Breach of Containment
Page 34
“Indus, run a comms diag. What’s the lag about?”
Another pause. “Origin stimulus overload,” it said.
What the fuck does that mean? Elena thought; but the man seemed relieved by the information. “Indus, verify that Wanderlust was the source of the comm sent to Olivia Taylor.”
“Verified.”
“But Wanderlust has no message?”
“Correct.”
He looked over at her, resigned. “It’s on your shuttle’s end, then,” he said. “You probably need an overhaul. When was your last maintenance check?”
“I can’t remember,” she said, grateful for the opportunity for honesty.
“Don’t put it off,” he advised her. “It starts in the comm system, but with those old eighteens you can end up with your field generator out of tune, and then the real trouble begins.”
She wondered if she ought to tell him how many times she had rebuilt 18-series shuttles from their component parts. “I’ll bring it up when I get back,” she promised. “If they can fit it in the schedule.”
He laughed at that. “The maintenance people are always too busy when it’s someone else’s life, aren’t they?” he said, and she felt that wave of guilt again. “Are you leaving soon?”
She shook her head. “I don’t have to go for another couple of hours.” She might as well be consistent with her story.
“Come on, then.” He turned and led her out of the small room. “There’s an access terminal around the corner—we can check on your shuttle from here, and then you can get back to . . . what were you doing?”
She caught up, falling into step with him. It took no effort for her to look guilty. “I was looking for the cafeteria,” she said. “I think I got lost.”
“Actually, you’re pretty close.” He rounded the corner and stopped in front of a translucent panel mounted into the wall. With a wave of his hand, the controls lit up: a simple lock interface, waiting for access. “Indus Station, this is Nikolai Botkin. Connect me with the shuttle Wanderlust on Level Five.”
The screen went briefly blank, and then she saw a full schematic of her little shipping vessel. “What can we do from here?” she asked him.
“Pretty much anything,” he told her. “Indus, run a comms diagnostic on that ship.” The schematic was bisected by a bright yellow line that divided, scanning slowly fore and aft. After a few seconds it completed, flashing green. Botkin looked over at Elena. “Must be an intermittent error,” he told her, and she realized she was lucky he’d overheard the message. “Let’s see if we can open it up a little, hm?”
He chose hand controls this time, most likely to avoid using codes in front of her, and she watched his fingers. The schematic disappeared, and Botkin began to swipe through screen after screen of information, some of it simple renderings of ships or systems, some of it line after dense line of numbers. It took her a moment to recognize what she was looking at: this was a full-spectrum multilevel remoting system.
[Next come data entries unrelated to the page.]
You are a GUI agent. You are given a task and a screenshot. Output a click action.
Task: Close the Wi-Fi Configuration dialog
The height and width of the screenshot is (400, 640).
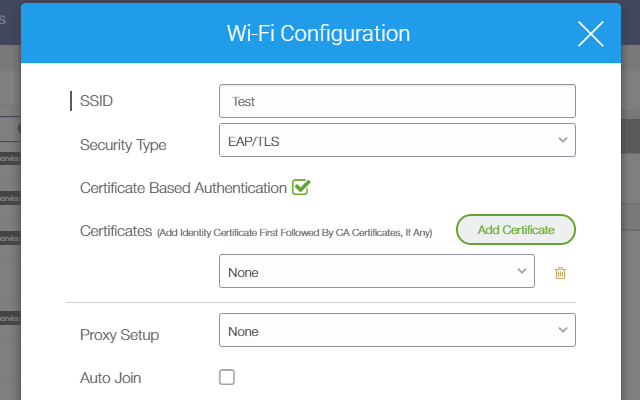pyautogui.click(x=590, y=34)
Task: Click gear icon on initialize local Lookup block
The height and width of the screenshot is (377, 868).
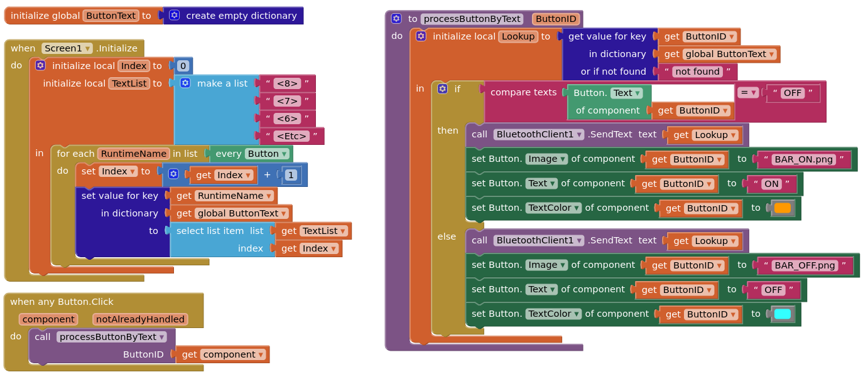Action: [x=421, y=36]
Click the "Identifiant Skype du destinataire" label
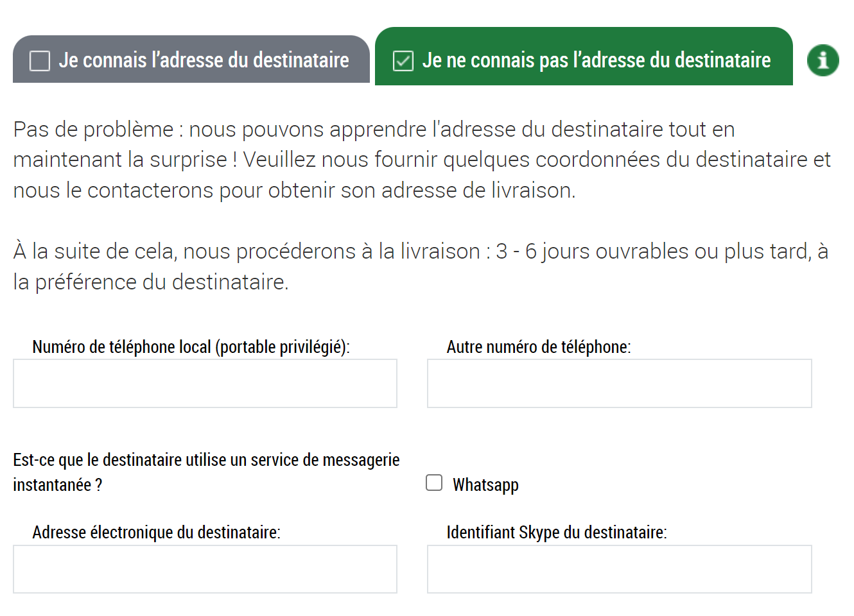 click(558, 532)
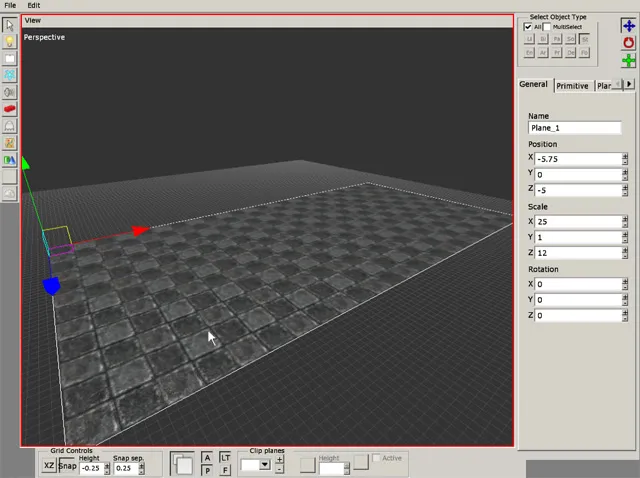The height and width of the screenshot is (478, 640).
Task: Uncheck the All object type checkbox
Action: [x=529, y=27]
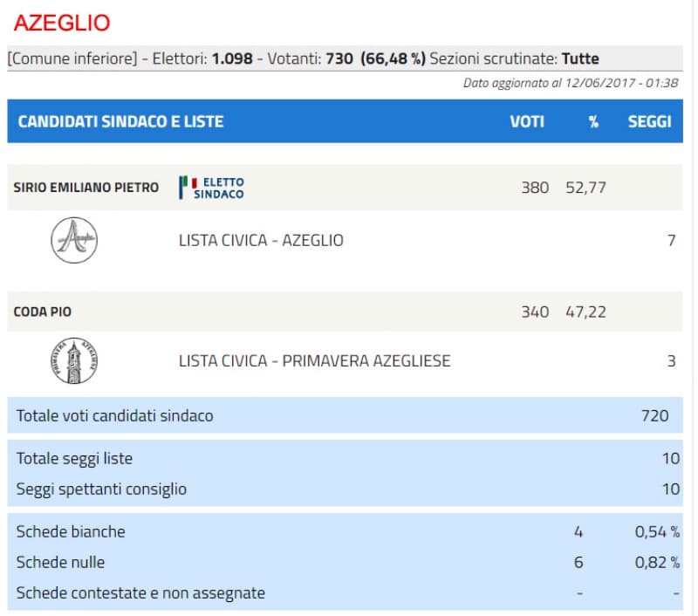698x616 pixels.
Task: Click the Totale seggi liste row
Action: click(75, 458)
And with the structure of the battery she had just sabotaged, she suspected it had more than enough power to run a continuous telemetry line into an FTL field.
This was the system they were using to control the Olam Fleet. And if she could get access to it . . . she could disconnect them. All she would have to do is get through the top-level security, mock Botkin’s—or maybe even Mika’s—access, and flip one switch.
She didn’t have to destroy the station at all. She didn’t have to kill anyone. She didn’t have to die.
And Herrod must have known. With all the details S-O had on what kinds of experiments were happening on the station . . . he hadn’t sent her to destroy it to stop the Olam Fleet and save Earth. He had sent her for another reason. He had sent her to die, and he had lied to her about why.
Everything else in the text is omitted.